■ Stored data:
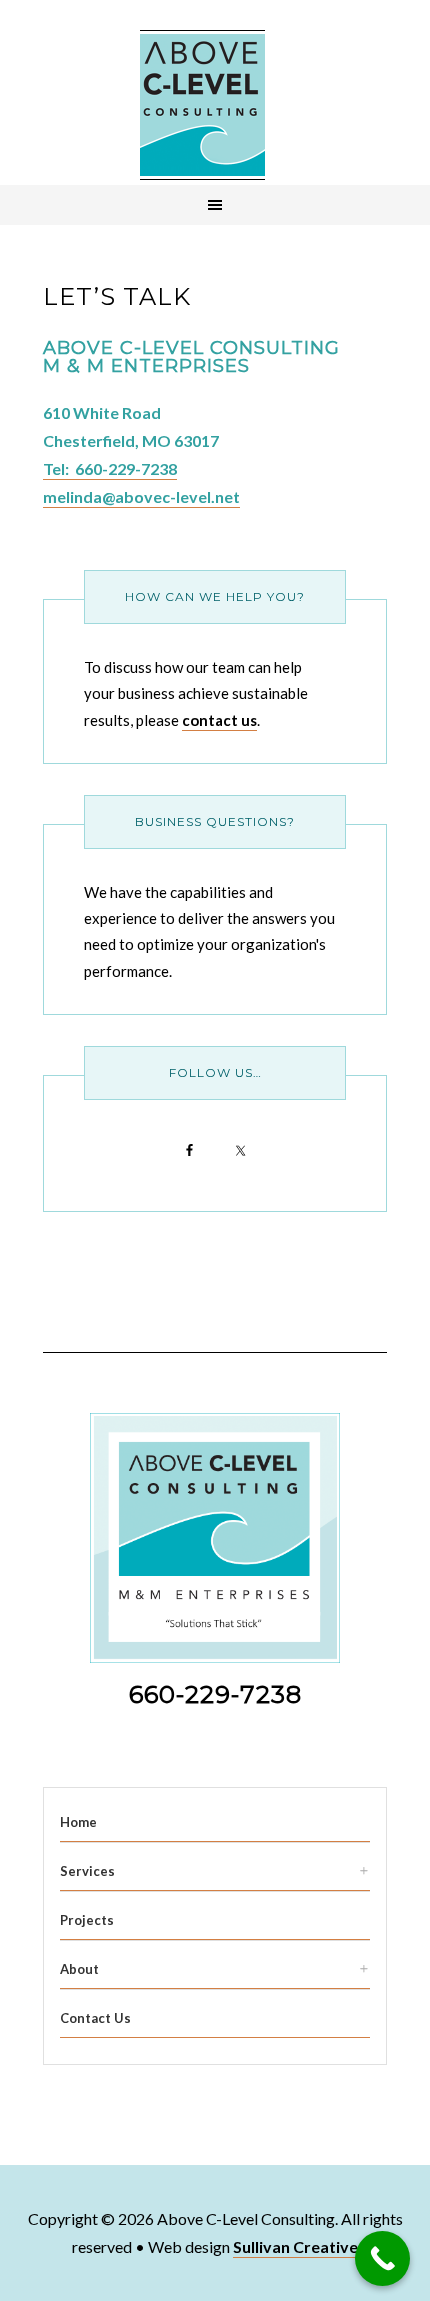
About (79, 1969)
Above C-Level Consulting (202, 105)
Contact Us (95, 2018)
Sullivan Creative (295, 2246)
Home (78, 1822)
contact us (219, 720)
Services (87, 1871)
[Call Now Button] (382, 2258)
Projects (87, 1920)
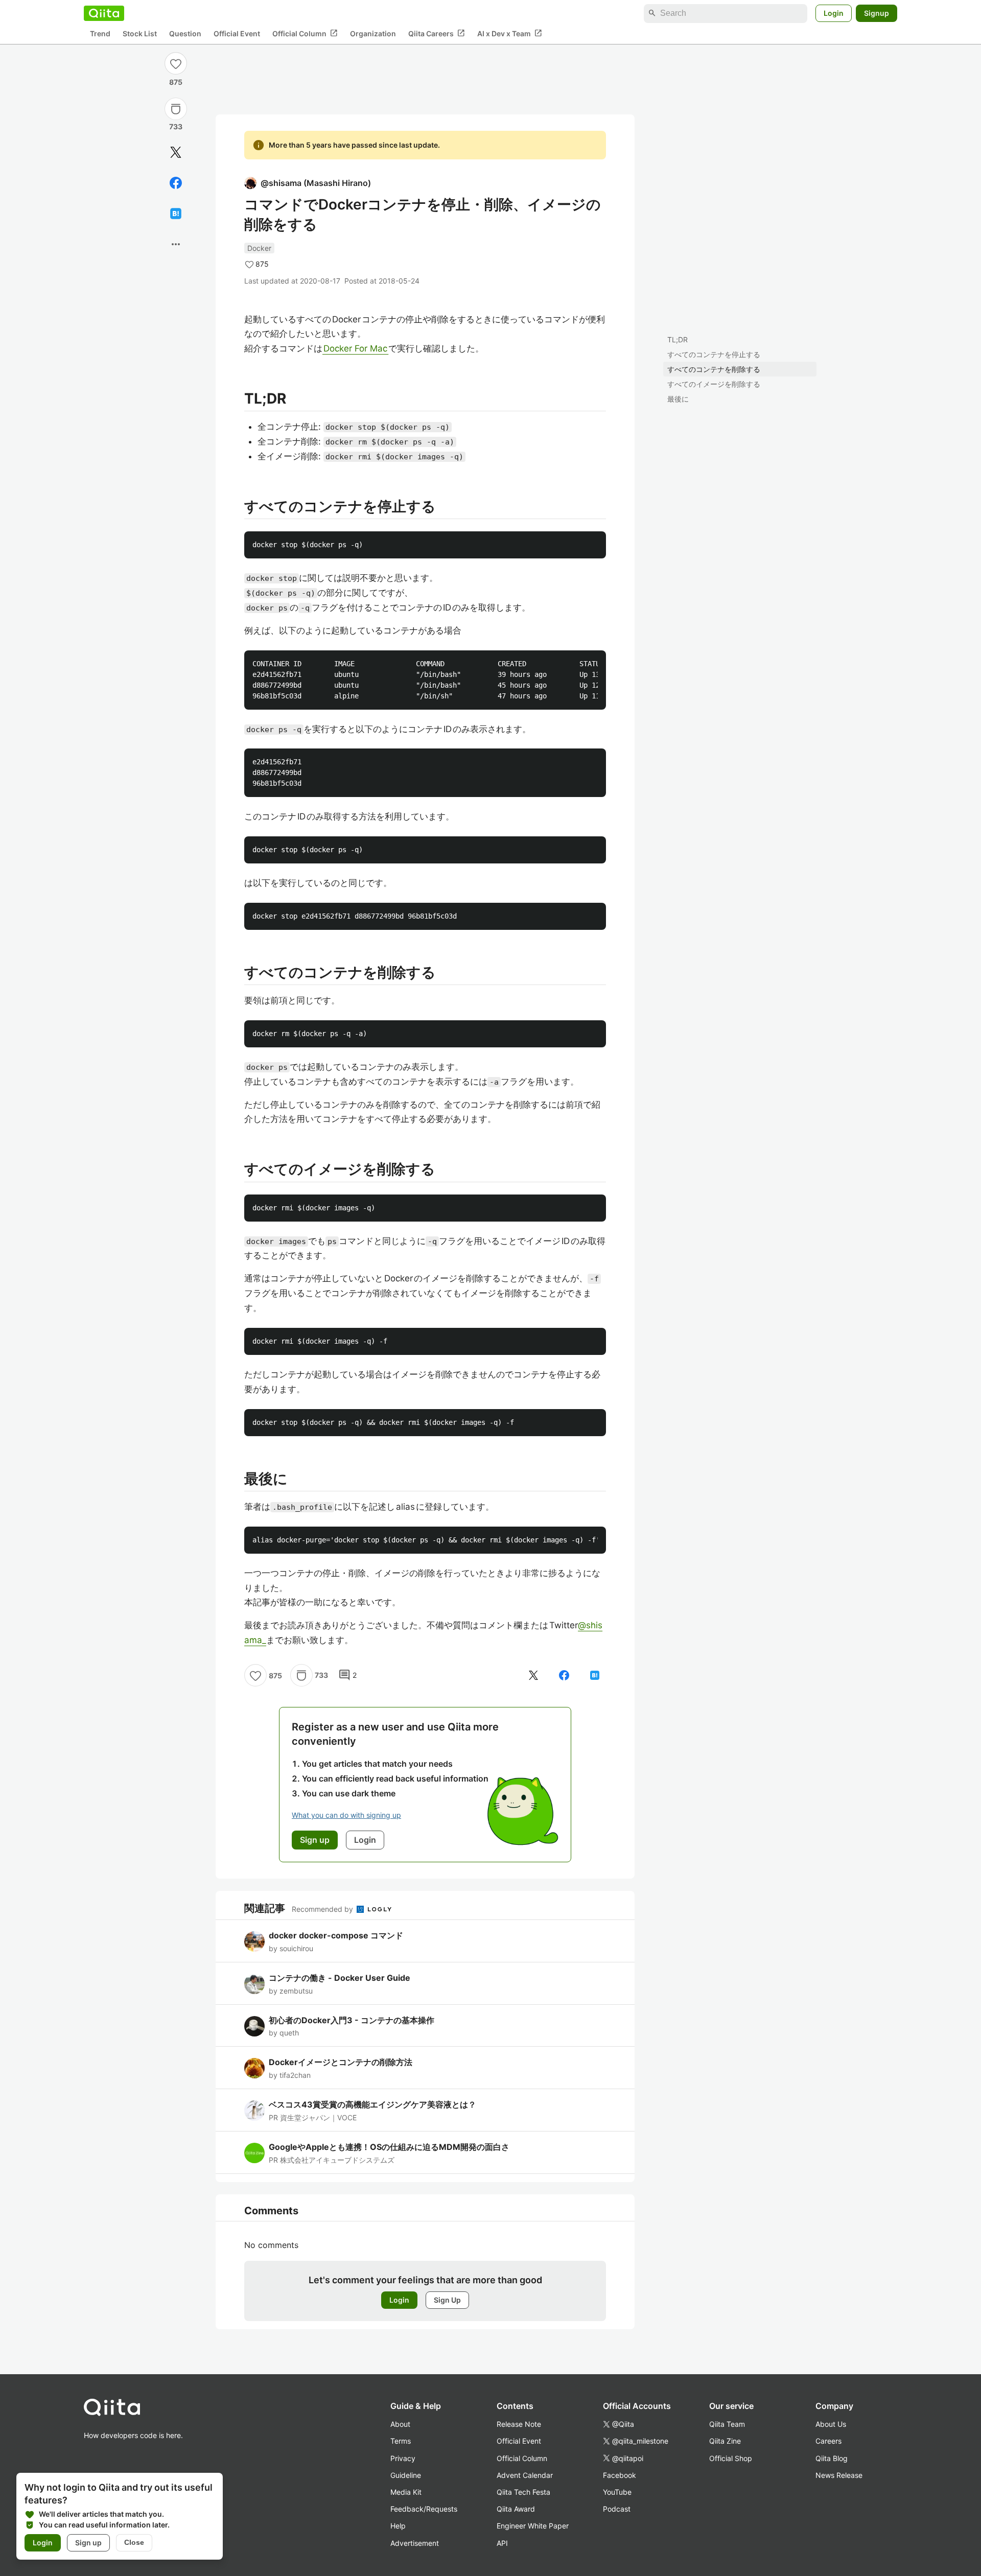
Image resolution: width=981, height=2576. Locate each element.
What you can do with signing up (346, 1815)
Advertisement (414, 2543)
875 (175, 82)
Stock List (140, 33)
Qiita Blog (831, 2458)
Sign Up (447, 2300)
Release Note (519, 2424)
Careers (828, 2441)
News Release (838, 2475)
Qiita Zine (725, 2441)
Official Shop (730, 2458)
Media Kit (406, 2492)
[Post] (176, 152)
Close (134, 2542)
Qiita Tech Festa (523, 2492)
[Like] (176, 63)
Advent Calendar (525, 2475)
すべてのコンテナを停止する (713, 354)
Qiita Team (727, 2424)
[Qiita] (104, 13)
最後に (678, 398)
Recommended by (323, 1909)
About (400, 2424)
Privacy (402, 2458)
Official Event (237, 33)
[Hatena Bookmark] (176, 213)
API (502, 2543)
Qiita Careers (436, 33)
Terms (400, 2441)
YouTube (617, 2492)
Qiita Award (516, 2508)
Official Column (305, 33)
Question (185, 33)
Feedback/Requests (423, 2508)
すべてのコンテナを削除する (713, 369)
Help (398, 2525)
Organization (373, 33)
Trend (100, 33)
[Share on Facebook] (176, 183)
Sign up (88, 2542)
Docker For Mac (355, 348)
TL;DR (677, 339)
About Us (830, 2424)
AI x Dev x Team (509, 33)
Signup (876, 13)
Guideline (405, 2475)
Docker (259, 248)
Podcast (616, 2508)
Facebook (619, 2475)
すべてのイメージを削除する (713, 384)
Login (834, 13)
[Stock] (176, 109)
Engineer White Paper (533, 2525)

■ The problem: Copy the records above exactly, starting at the line that contains "Docker (259, 248)" and ending at the last line, and leave out all earlier lines.

■ Solution below:
Docker (259, 248)
Podcast (616, 2508)
Facebook (619, 2475)
すべてのイメージを削除する (713, 384)
Login (834, 13)
[Stock] (176, 109)
Engineer White Paper (533, 2525)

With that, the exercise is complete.